» **EXERCISE AIM**
Print each record below character for character.

» **RECORDS SUPPLIED**
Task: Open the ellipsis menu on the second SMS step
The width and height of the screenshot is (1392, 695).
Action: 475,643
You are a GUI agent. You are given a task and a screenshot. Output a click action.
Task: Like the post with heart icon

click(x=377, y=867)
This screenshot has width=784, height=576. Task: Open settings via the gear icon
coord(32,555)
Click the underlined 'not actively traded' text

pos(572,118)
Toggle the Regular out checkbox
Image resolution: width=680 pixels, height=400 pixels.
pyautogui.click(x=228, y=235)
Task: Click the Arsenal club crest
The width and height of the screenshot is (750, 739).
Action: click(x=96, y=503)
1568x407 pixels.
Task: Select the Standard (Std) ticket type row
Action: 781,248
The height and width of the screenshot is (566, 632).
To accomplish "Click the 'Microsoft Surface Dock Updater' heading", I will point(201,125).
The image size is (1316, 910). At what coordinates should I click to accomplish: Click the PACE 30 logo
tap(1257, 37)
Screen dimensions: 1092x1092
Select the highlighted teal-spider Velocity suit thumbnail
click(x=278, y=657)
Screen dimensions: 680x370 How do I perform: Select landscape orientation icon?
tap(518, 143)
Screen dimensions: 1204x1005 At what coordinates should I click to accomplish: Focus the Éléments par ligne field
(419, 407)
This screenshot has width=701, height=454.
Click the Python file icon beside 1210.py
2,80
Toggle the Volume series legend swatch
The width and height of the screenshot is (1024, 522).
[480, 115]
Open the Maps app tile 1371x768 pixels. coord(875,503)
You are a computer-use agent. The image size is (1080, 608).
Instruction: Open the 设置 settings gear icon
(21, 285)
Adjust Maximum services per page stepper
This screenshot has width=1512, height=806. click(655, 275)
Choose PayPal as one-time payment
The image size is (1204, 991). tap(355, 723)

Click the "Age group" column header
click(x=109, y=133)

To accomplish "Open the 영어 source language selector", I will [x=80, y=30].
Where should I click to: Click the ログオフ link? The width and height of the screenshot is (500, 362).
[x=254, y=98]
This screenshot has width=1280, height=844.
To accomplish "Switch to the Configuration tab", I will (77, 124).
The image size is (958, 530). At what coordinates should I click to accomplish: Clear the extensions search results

» **YOUR SOLUTION**
Task: Open the ellipsis menu on the second SMS step
The width and height of the screenshot is (1392, 695).
Action: 475,643
You are a GUI agent. You are given a task and a screenshot. Output a click action.
Task: Like the post with heart icon

click(x=377, y=867)
This screenshot has width=784, height=576. Task: Open settings via the gear icon
coord(32,555)
Click the underlined 'not actively traded' text

pos(572,118)
Toggle the Regular out checkbox
Image resolution: width=680 pixels, height=400 pixels.
pyautogui.click(x=228, y=235)
Task: Click the Arsenal club crest
The width and height of the screenshot is (750, 739).
Action: click(x=96, y=503)
1568x407 pixels.
Task: Select the Standard (Std) ticket type row
Action: 781,248
The height and width of the screenshot is (566, 632).
To accomplish "Click the 'Microsoft Surface Dock Updater' heading", I will point(201,125).
The image size is (1316, 910). At what coordinates should I click to accomplish: Click the PACE 30 logo
tap(1257, 37)
Screen dimensions: 1092x1092
Select the highlighted teal-spider Velocity suit thumbnail
click(x=278, y=657)
Screen dimensions: 680x370 How do I perform: Select landscape orientation icon?
tap(518, 143)
Screen dimensions: 1204x1005 At what coordinates should I click to accomplish: Focus the Éléments par ligne field
(419, 407)
This screenshot has width=701, height=454.
Click the Python file icon beside 1210.py
2,80
Toggle the Volume series legend swatch
The width and height of the screenshot is (1024, 522).
[480, 115]
Open the Maps app tile 1371x768 pixels. coord(875,503)
You are a computer-use agent. The image size is (1080, 608).
Instruction: Open the 设置 settings gear icon
(21, 285)
Adjust Maximum services per page stepper
This screenshot has width=1512, height=806. click(655, 275)
Choose PayPal as one-time payment
The image size is (1204, 991). tap(355, 723)

Click the "Age group" column header
click(x=109, y=133)

To accomplish "Open the 영어 source language selector", I will [x=80, y=30].
Where should I click to: Click the ログオフ link? The width and height of the screenshot is (500, 362).
[x=254, y=98]
This screenshot has width=1280, height=844.
To accomplish "Switch to the Configuration tab", I will (77, 124).
The image size is (958, 530). At what coordinates should I click to accomplish: Clear the extensions search results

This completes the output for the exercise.